What to work on>
Exactly the lines from the line that has "Task: Select the" through the final line below are to be retyped, and the pictures are not.

The data>

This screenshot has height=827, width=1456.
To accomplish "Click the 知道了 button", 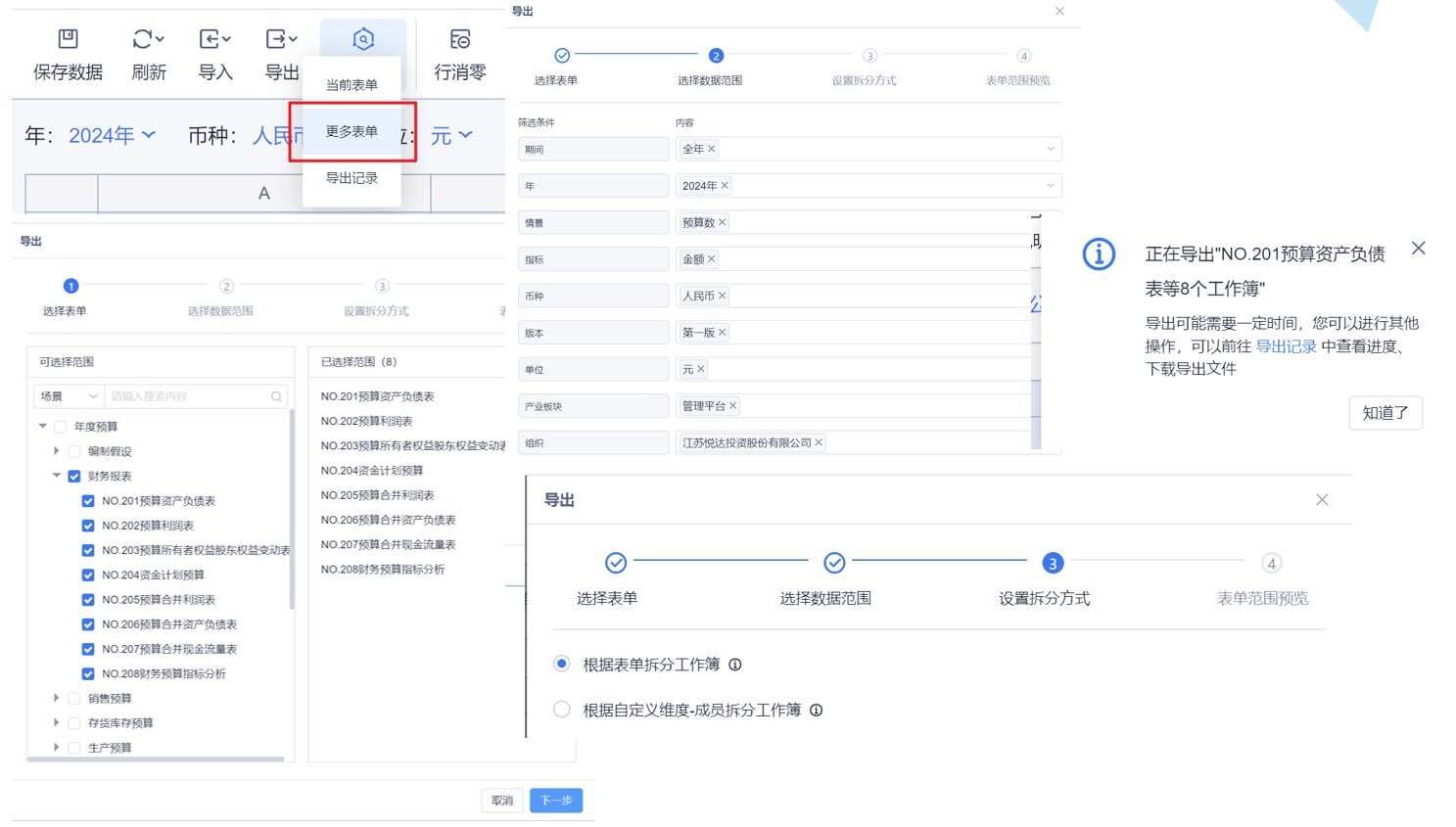I will 1385,413.
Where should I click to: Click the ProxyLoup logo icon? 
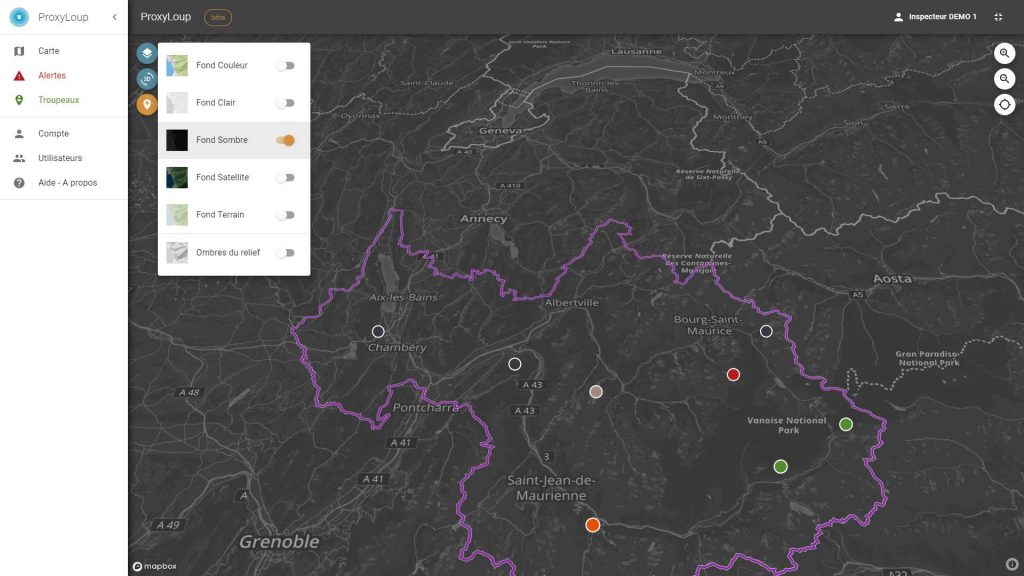coord(19,17)
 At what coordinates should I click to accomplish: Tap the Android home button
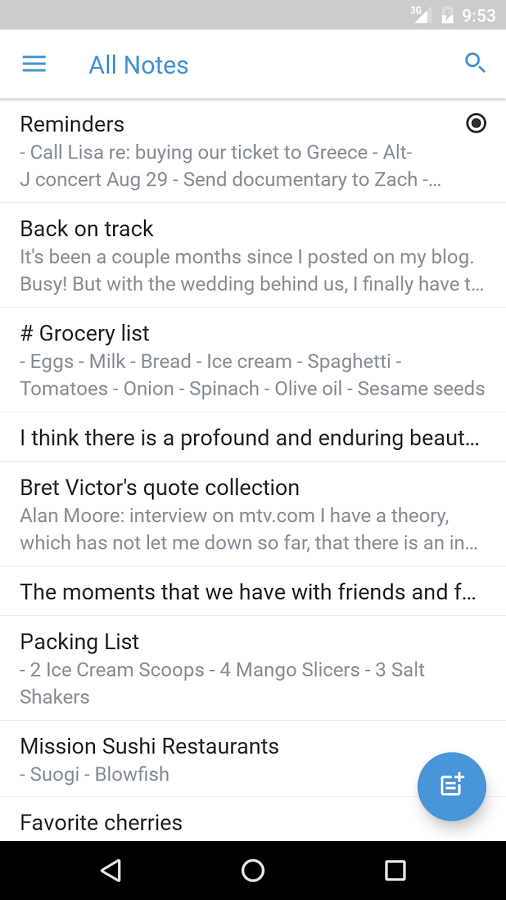[x=253, y=870]
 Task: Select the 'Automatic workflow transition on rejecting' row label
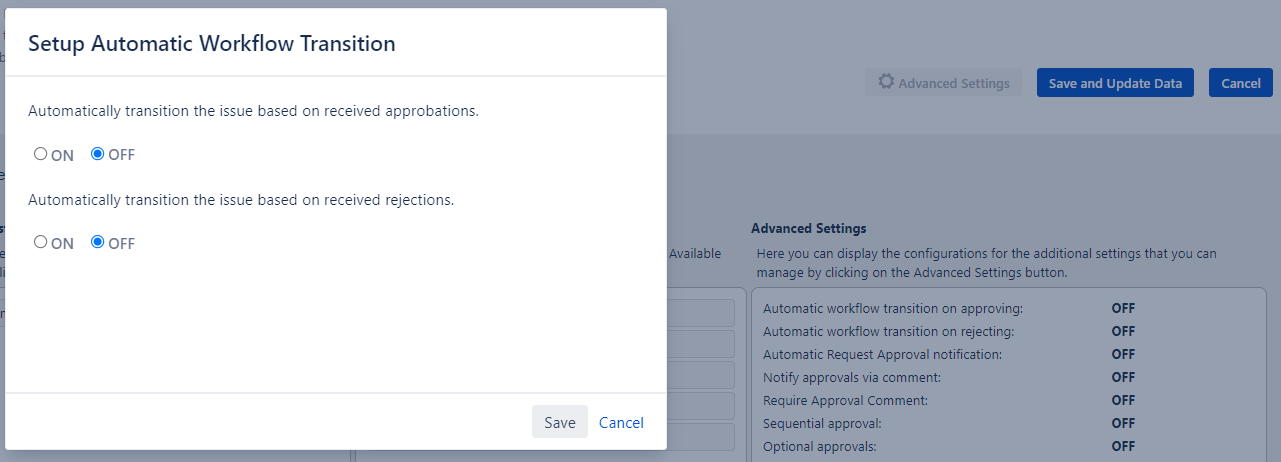[888, 331]
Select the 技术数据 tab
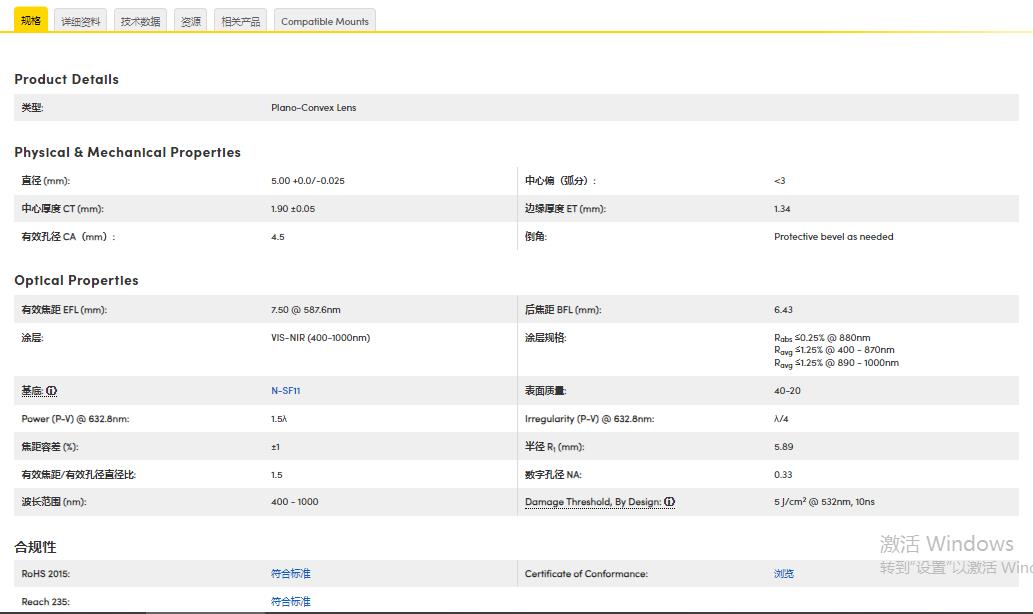Viewport: 1033px width, 614px height. 140,21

Answer box>
 Task: Select the 'Automatic workflow transition on rejecting' row label
[888, 331]
Select the 技术数据 tab
Viewport: 1033px width, 614px height. 140,21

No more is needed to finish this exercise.